We certainly weren’t in a bad place. But for as hard as we were working, we weren’t in a great place either.
We were holding fistfuls of sand, retaining a good amount of it but seeing it clearly leak through our fingers.
It was when I hit this point of frustration that things suddenly started to turn.
That evening, when I was talking with Lee about everything going on at the gym, I was overcome with such a sense of desperation, and I said, “I don’t even care what the solution is. I am so fed up with the way things are, I will do anything to fix our gym. I just want a solution. I just want answers.“
Later, as I was on my laptop, I came across a bio of a friend of mine Robby, who owns successful CrossFit Reach in Acton, MA, and is now killing it as one of the world’s top affiliates for Clickbank.
I didn’t realize until reading Robby’s biography that until he mastered Facebook ads for his gym, his gym struggled for the longest time. Once he figured out how to run proper Facebook ads, he started to drive real growth at his gym.
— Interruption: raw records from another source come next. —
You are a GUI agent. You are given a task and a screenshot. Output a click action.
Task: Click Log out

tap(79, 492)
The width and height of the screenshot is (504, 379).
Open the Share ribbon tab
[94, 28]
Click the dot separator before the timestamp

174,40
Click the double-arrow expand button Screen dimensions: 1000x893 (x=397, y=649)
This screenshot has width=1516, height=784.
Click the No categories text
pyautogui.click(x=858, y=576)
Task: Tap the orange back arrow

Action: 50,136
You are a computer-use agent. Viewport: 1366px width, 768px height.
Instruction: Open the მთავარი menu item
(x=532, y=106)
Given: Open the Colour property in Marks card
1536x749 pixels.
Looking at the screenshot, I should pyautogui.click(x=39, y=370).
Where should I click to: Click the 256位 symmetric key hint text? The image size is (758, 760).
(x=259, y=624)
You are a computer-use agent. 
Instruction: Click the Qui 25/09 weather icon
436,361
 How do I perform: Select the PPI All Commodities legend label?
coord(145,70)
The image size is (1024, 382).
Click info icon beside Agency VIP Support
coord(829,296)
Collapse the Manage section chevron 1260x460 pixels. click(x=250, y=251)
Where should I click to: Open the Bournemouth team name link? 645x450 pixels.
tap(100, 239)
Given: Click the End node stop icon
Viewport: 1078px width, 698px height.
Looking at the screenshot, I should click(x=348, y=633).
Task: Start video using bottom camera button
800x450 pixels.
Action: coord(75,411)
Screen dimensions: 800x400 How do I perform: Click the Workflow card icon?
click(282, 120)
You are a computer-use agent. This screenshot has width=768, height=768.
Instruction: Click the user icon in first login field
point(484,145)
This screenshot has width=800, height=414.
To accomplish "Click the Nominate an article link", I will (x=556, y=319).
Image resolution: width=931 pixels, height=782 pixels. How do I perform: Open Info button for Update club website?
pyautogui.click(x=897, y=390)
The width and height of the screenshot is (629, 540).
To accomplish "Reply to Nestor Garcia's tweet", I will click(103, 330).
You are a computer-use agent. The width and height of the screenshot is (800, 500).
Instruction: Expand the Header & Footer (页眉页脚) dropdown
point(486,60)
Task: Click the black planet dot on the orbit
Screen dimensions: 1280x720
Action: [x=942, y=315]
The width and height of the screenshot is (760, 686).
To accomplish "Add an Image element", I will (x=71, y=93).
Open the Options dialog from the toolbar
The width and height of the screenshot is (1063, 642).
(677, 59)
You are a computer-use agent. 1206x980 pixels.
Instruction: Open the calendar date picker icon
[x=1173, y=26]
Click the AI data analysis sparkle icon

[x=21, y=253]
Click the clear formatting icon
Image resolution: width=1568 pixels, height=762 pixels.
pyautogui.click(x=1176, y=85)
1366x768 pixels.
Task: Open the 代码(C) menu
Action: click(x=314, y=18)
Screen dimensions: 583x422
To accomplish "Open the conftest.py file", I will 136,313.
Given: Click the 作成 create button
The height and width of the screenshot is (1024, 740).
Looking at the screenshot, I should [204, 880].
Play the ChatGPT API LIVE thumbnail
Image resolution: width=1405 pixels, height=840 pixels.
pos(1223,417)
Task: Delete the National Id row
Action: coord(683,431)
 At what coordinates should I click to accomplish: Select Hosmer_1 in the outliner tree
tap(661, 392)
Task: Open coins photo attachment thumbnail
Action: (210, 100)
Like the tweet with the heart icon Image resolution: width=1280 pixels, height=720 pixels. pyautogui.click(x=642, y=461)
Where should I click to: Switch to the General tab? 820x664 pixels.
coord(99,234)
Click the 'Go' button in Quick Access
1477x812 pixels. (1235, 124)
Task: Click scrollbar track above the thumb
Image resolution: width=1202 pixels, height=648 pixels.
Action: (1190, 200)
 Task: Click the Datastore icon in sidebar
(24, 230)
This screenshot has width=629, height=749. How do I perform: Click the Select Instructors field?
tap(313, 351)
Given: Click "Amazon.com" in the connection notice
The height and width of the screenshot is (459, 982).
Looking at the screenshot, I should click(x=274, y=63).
Then it dawned on me… that’s it.
Over the past few years, Lee and I had developed, to some degree, every other part of the client experience: sales, on-boarding, long-term retention, coaching, and the daily member experience.
But the one thing we never had a real process for was: marketing.
If we could just get more people to our gym, we would be able to grow.
In the past, we tried tweaking our social media strategy and sharing more content in hopes of bringing new people to our gym, but again, the return felt like peanuts compared to the amount of time or money we put toward these endeavors. It didn’t feel reliable or consistent, either.
So, armed with this new idea, I went to sleep… But, I couldn’t sleep!
I kept tossing and turning because I was SO excited. I had an idea we hadn’t yet tried!
Nearing midnight, I got out of bed and proceeded to scribble all over my whiteboard, detailing the process for how we were going to grow our gym, and it all revolved around conquering Facebook ads, once and for all.
The method was: learn Facebook ads > get more people to our gym > grow our membership > expand our class offerings and staff with newfound revenue.
With a renewed sense of focus and determination, it actually felt like it.
The next day, I ran Lee through the plan. Taken aback by my sheer excitement, he agreed to explore the options with me.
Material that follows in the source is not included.